Alex McLevy of The A.V. Club gave the episode a "B+" grade and wrote, "The idea that our world is defined by what's missing as much as what's there helps illuminate Legions theme of loss dictating identity."

Alan Sepinwall of Uproxx wrote, "'Chapter 13' as a whole really pushed the limits of how much the series' remarkable technical design can compensate for weaknesses in other storytelling areas." Evan Lewis of Entertainment Weekly wrote, "Another moderately-paced episode, 'Chapter 13' eschews last week's character development angle to instead build up to a thriller-esque reveal."

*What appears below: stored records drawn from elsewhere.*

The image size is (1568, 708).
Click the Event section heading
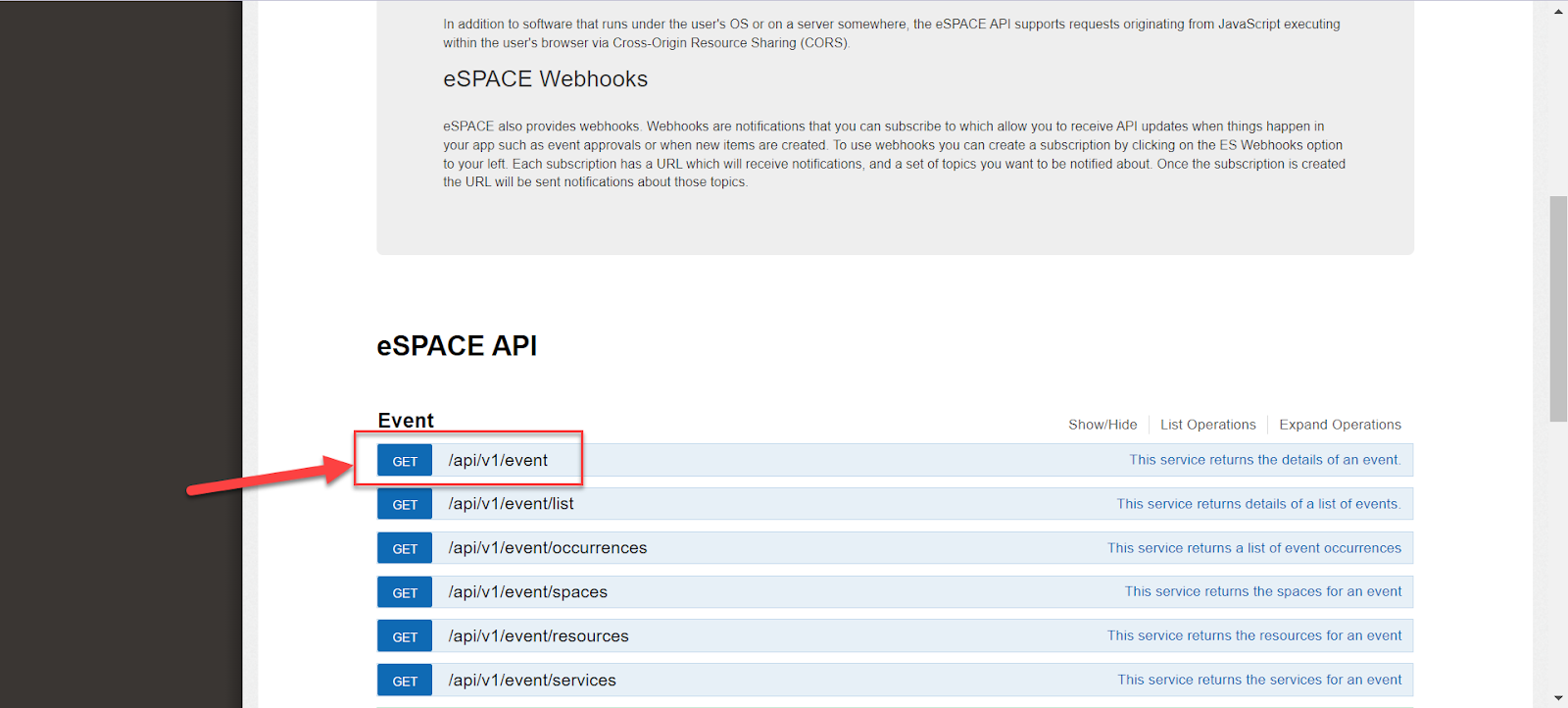pyautogui.click(x=406, y=421)
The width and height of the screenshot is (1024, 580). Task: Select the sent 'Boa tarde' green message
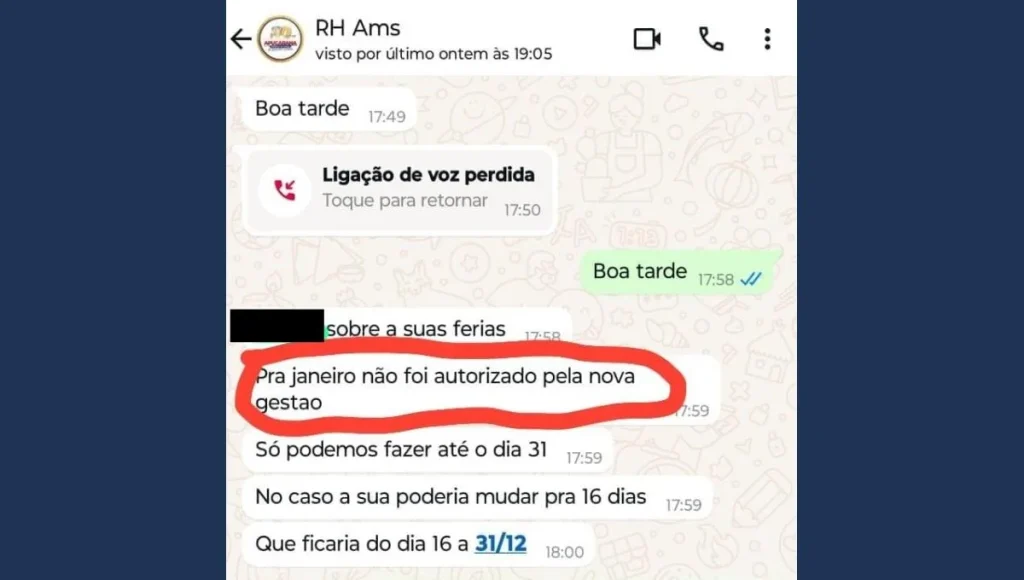point(681,272)
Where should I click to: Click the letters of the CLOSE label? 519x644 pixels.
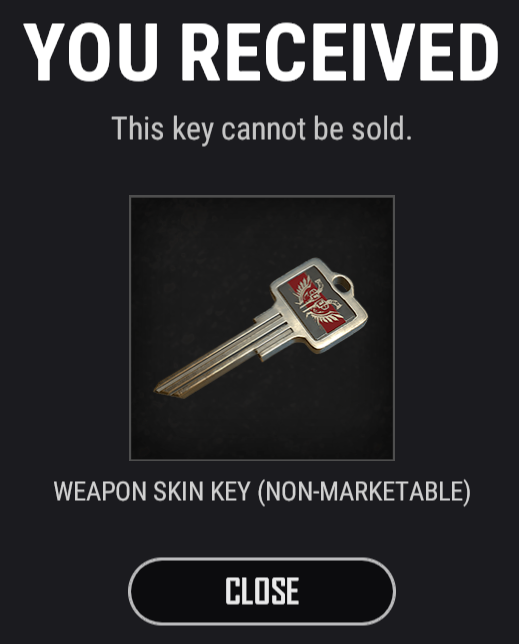click(262, 591)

Oliver Sava of Vulture gave the episode a 3 star rating out of 5 and wrote, "There are scenes in this episode that have me second-guessing the reality of this season, and when everything is so unstable and malleable, it's hard to know what reality even means within the loose confines of this universe." Nick Harley of Den of Geek gave the episode a 4 star rating out of 5 and wrote, "There's plenty left in this episode to scratch your head at, like the fact that ol'basket head may be a giant chicken creature (?) or that Oliver plans on bringing down the Shadow King with something as simple as '1 +1.' The creature in Ptonomy's ear appears to finally start doing some damage too. Regardless, when you strip away all of the signature Legion-oddness, you're left with an episode absolutely anchored by a knockout Aubrey Plaza performance, and that's worth watching in any context."